What to produce: Below are entries. Pull out all lines containing "إدلب".

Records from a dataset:
== == ==
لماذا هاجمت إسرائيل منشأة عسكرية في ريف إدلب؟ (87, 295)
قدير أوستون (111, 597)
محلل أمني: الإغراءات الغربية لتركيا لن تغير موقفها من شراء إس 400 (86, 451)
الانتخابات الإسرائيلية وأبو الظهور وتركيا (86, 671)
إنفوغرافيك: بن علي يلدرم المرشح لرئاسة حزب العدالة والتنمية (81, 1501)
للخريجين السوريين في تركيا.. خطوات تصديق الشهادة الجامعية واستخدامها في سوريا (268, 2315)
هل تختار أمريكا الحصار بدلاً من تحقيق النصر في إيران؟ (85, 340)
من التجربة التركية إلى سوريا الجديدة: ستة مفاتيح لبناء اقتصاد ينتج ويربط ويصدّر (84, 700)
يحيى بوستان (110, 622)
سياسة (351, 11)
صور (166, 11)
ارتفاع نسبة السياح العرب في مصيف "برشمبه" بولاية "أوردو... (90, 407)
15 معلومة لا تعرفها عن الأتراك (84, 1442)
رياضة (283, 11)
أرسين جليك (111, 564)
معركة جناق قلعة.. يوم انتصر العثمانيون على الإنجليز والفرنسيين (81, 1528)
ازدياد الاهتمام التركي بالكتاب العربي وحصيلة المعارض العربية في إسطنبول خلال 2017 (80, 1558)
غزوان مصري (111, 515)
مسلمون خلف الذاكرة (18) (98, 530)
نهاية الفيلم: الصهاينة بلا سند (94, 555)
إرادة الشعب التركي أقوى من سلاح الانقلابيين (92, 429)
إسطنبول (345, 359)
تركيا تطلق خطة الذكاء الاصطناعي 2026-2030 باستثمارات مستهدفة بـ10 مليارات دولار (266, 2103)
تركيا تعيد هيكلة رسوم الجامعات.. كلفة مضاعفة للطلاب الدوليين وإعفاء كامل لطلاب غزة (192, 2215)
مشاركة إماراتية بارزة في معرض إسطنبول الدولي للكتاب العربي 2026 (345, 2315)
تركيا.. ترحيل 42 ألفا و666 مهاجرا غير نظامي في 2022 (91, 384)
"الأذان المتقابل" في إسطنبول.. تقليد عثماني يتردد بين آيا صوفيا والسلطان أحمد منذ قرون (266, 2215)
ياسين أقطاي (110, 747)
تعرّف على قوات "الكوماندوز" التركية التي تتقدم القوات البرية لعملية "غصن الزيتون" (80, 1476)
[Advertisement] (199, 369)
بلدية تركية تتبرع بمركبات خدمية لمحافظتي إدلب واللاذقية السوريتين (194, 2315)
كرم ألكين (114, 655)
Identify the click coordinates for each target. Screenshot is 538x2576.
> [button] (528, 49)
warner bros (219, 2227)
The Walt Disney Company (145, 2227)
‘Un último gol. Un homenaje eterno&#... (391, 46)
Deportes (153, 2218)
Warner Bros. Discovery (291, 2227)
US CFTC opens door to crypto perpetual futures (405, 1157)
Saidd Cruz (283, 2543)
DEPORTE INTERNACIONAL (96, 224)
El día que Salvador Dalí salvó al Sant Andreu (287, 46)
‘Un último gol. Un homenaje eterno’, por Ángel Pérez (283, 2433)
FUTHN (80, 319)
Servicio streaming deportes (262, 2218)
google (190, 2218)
== == ==
Your solution:
لماذا هاجمت إسرائيل منشأة عسكرية في ريف إدلب؟ (87, 295)
بلدية تركية تتبرع بمركبات خدمية لمحافظتي إدلب واللاذقية السوريتين (194, 2315)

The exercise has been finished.